- Collected data -
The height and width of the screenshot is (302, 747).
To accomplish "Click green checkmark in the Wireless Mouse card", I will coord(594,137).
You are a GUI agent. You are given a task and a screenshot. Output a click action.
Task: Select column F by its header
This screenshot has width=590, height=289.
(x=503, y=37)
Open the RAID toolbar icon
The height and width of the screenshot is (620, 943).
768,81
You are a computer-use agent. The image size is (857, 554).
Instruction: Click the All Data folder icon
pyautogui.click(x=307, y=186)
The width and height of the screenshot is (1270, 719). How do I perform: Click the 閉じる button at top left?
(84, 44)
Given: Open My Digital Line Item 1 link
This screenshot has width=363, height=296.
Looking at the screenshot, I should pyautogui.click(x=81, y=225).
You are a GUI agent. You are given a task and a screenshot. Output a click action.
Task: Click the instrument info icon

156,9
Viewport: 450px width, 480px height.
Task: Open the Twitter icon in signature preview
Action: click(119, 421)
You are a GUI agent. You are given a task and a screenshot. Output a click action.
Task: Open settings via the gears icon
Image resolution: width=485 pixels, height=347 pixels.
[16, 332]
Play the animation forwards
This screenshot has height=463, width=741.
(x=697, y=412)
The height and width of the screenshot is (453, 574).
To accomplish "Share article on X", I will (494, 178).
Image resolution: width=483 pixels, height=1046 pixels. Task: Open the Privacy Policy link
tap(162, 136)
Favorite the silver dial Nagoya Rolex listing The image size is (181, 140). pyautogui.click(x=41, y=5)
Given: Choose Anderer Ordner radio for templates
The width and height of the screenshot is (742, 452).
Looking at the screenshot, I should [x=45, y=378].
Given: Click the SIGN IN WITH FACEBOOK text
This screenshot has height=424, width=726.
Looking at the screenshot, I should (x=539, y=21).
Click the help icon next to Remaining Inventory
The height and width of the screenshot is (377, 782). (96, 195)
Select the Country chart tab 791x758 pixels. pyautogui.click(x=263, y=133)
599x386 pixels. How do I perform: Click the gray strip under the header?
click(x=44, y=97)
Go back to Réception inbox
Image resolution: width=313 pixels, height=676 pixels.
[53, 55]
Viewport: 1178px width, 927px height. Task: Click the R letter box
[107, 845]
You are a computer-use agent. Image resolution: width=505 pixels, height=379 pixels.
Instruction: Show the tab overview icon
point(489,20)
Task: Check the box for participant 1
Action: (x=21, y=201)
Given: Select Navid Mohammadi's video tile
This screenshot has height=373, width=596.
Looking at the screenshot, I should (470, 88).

- Action item -
Print every entry exactly as written.

- Exercise result -
The height and width of the screenshot is (302, 747).
To accomplish "Click green checkmark in the Wireless Mouse card", I will coord(594,137).
You are a GUI agent. You are given a task and a screenshot. Output a click action.
Task: Select column F by its header
This screenshot has width=590, height=289.
(x=503, y=37)
Open the RAID toolbar icon
The height and width of the screenshot is (620, 943).
768,81
You are a computer-use agent. The image size is (857, 554).
Instruction: Click the All Data folder icon
pyautogui.click(x=307, y=186)
The width and height of the screenshot is (1270, 719). How do I perform: Click the 閉じる button at top left?
(84, 44)
Given: Open My Digital Line Item 1 link
This screenshot has width=363, height=296.
Looking at the screenshot, I should pyautogui.click(x=81, y=225).
You are a GUI agent. You are given a task and a screenshot. Output a click action.
Task: Click the instrument info icon

156,9
Viewport: 450px width, 480px height.
Task: Open the Twitter icon in signature preview
Action: click(119, 421)
You are a GUI agent. You are given a task and a screenshot. Output a click action.
Task: Open settings via the gears icon
Image resolution: width=485 pixels, height=347 pixels.
[16, 332]
Play the animation forwards
This screenshot has height=463, width=741.
(x=697, y=412)
The height and width of the screenshot is (453, 574).
To accomplish "Share article on X", I will (494, 178).
Image resolution: width=483 pixels, height=1046 pixels. Task: Open the Privacy Policy link
tap(162, 136)
Favorite the silver dial Nagoya Rolex listing The image size is (181, 140). pyautogui.click(x=41, y=5)
Given: Choose Anderer Ordner radio for templates
The width and height of the screenshot is (742, 452).
Looking at the screenshot, I should [x=45, y=378].
Given: Click the SIGN IN WITH FACEBOOK text
This screenshot has height=424, width=726.
Looking at the screenshot, I should (x=539, y=21).
Click the help icon next to Remaining Inventory
The height and width of the screenshot is (377, 782). (96, 195)
Select the Country chart tab 791x758 pixels. pyautogui.click(x=263, y=133)
599x386 pixels. How do I perform: Click the gray strip under the header?
click(x=44, y=97)
Go back to Réception inbox
Image resolution: width=313 pixels, height=676 pixels.
[53, 55]
Viewport: 1178px width, 927px height. Task: Click the R letter box
[107, 845]
You are a computer-use agent. Image resolution: width=505 pixels, height=379 pixels.
Instruction: Show the tab overview icon
point(489,20)
Task: Check the box for participant 1
Action: (x=21, y=201)
Given: Select Navid Mohammadi's video tile
This screenshot has height=373, width=596.
Looking at the screenshot, I should (470, 88).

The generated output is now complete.